| TEXTO DE ESTUDIO |
Consistiría en englobar la investidura en un gran pacto de Estado que incorporara buena parte de los quince acuerdos sectoriales ya propuestos por Casado. Pero, amén de consensuar la política territorial, económica, educativa, sanitaria o de protección social, el pacto incluiría, además, una serie de elementos de vigilancia, basados en el concepto anglosajón de equilibrios y contrapesos.

Curiosamente, eso implicaría convertir órganos del Estado, como las mesas de las dos cámaras, el Consejo del Poder Judicial, el Tribunal de Cuentas, el Consejo de RTVE o el Constitucional, en una suerte de "comisiones contramayoritarias", tal y como las concebía el politólogo Philip Petit -a quien tanto admiraba Zapatero-, como parte de su "democracia deliberativa". El PSOE gobernaría, el PP le controlaría.

| DATOS REGISTRADOS |
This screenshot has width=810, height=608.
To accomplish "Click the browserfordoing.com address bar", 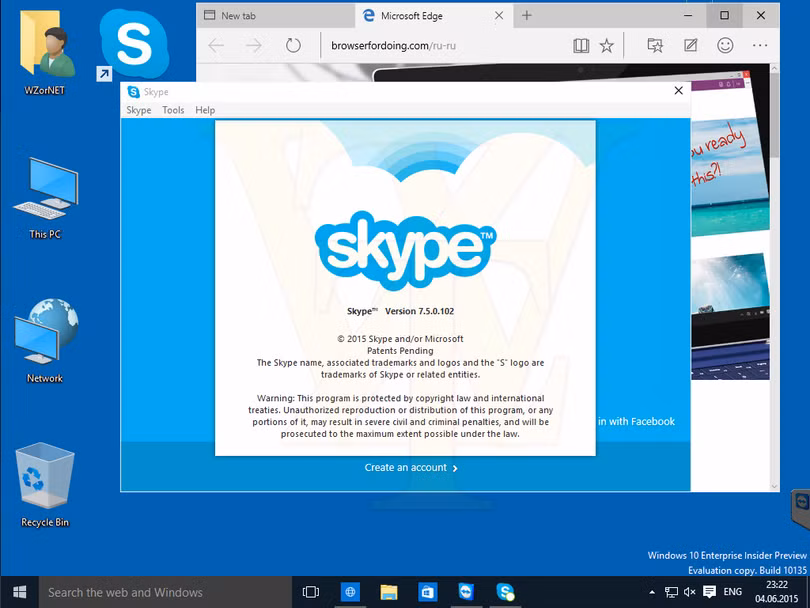I will [440, 45].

| EJERCICIOS |
[1] Reproduce tal cual el pasaje del texto sobre el pacto de Estado que va desde "Curiosamente, eso implicaría" hasta "PP le controlaría.", ambos incluidos.
[2] Prosigue el texto sobre el pacto de Estado a partir de su última oración.
Para resolver las tareas no hace falta consultar el material.

| SOLUCIONES |
[1]
Curiosamente, eso implicaría convertir órganos del Estado, como las mesas de las dos cámaras, el Consejo del Poder Judicial, el Tribunal de Cuentas, el Consejo de RTVE o el Constitucional, en una suerte de "comisiones contramayoritarias", tal y como las concebía el politólogo Philip Petit -a quien tanto admiraba Zapatero-, como parte de su "democracia deliberativa". El PSOE gobernaría, el PP le controlaría.

[2]
En esa dirección apuntaba la propuesta, trasladada por García Egea, de que Ana Pastor vuelva a ser la presidenta del Congreso, del mismo modo que lo fue Patxi López, gracias a la abstención del PP, durante los seis meses en los que Rajoy gobernó en funciones, antes de repetir las elecciones en 2016. Es lógico que el PSOE no esté por la labor, mientras no se le garantice la investidura de Sánchez.

La mala noticia es, por lo tanto, que no hay el menor indicio de acercamiento entre los dos grandes partidos, al día de la fecha. La buena, que existe al menos un diseño teórico y, sobre todo, un marco mental que, en un escenario de emergencia nacional que requiriera, por ejemplo, volver a aplicar el 155 en Cataluña, permitiría salvar a la ballena sin que Pablo Casado tuviera que pasar por el suplicio de Mezencio.

Pedro J. Ramírez, director de El Español.